国連障害者権利条約が国際的に発効しました(日本は署名のみ、批准はまだ)。
この条文で特に注目されているのは、第2条・定義の部分。
「言語」とは、音声言語、手話及び他の形態の非音声言語等をいう。
(川島・長瀬仮訳07/10/29)
とある点です。手話が条約の中で、公的に位置づけられているのです。

これについて「手話通訳問題研究」誌101号「なんやろな、それ」第6回で、松本晶行氏(弁護士)が次のように述べておられるのに注目しました(以下、引用も同誌から)。

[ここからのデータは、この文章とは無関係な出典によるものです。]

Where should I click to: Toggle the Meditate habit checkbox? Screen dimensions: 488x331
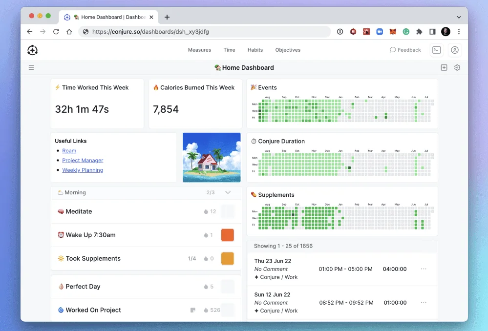point(228,211)
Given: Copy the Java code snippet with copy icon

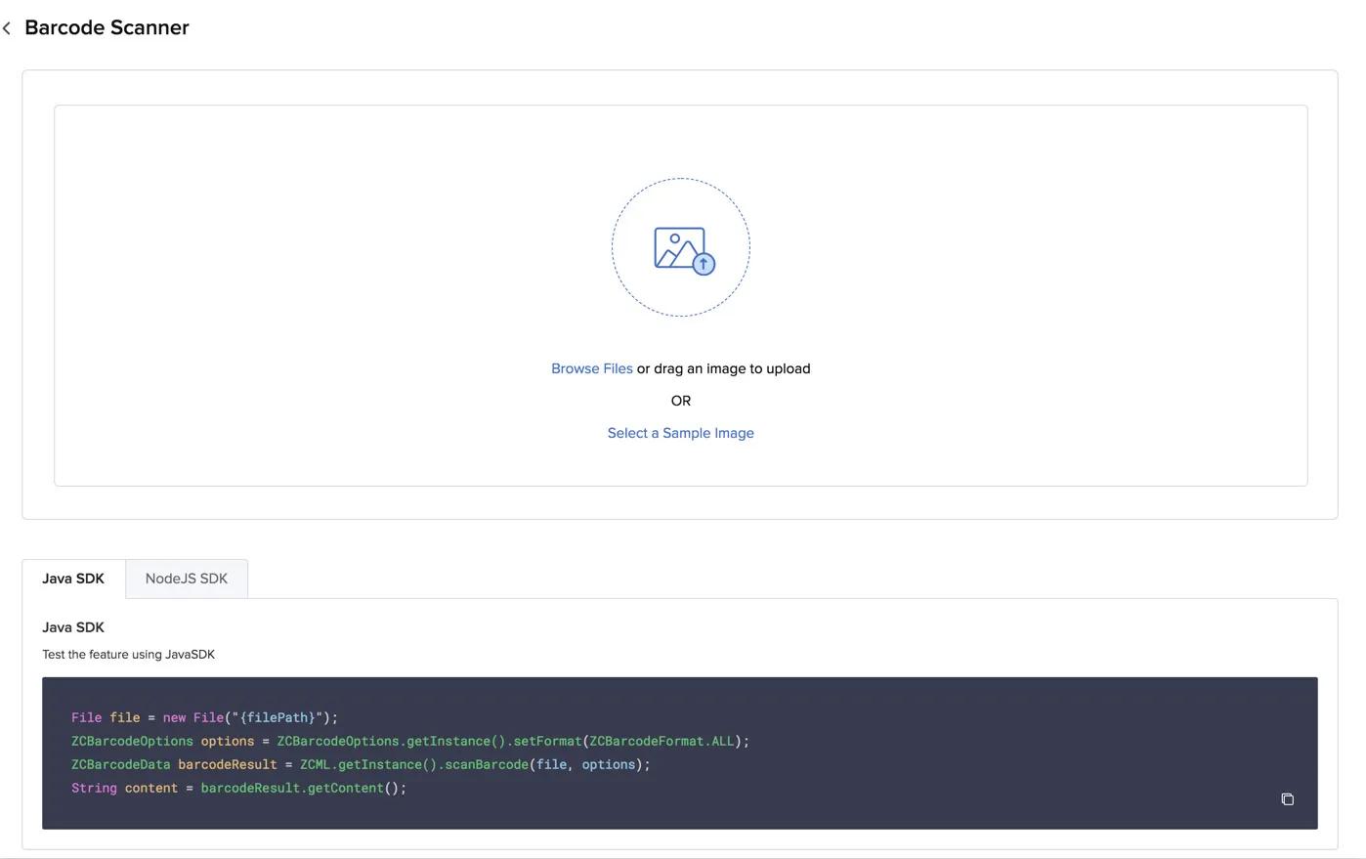Looking at the screenshot, I should click(1287, 799).
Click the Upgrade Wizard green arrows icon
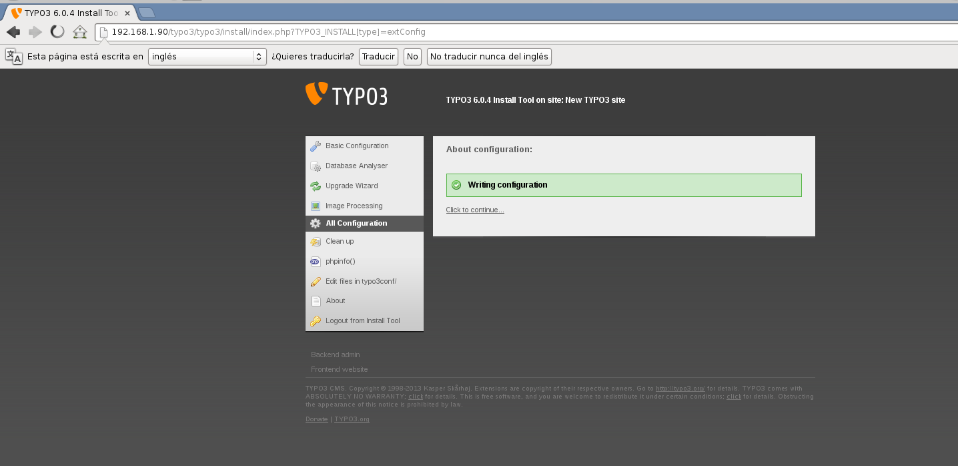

「法的認知というなら、手話はとっくに認知されている。問題は、法的保障と社会的理解だ、というのが私の考えである。
 例えば、民事訴訟法は通訳について規定する。(略)ところが、ろうあ者を尋問する時の手話通訳費用は、当事者本人が予納すると決まっている。(略)認知はあるが保障はない。」
なるほど~。と思いました。これもまた当然の権利。
こんなところにも問題あったんですね。

裁判所法第74条「裁判所では、日本語を用いる」というのも初耳でした(というか、読んだとしてもはるか昔の学生時代)。
こうした点も運動のターゲットになりそうです。

「手話通訳問題研究」、久しぶりに読みましたが、ますますグレードアップしてますね! 見習わないと。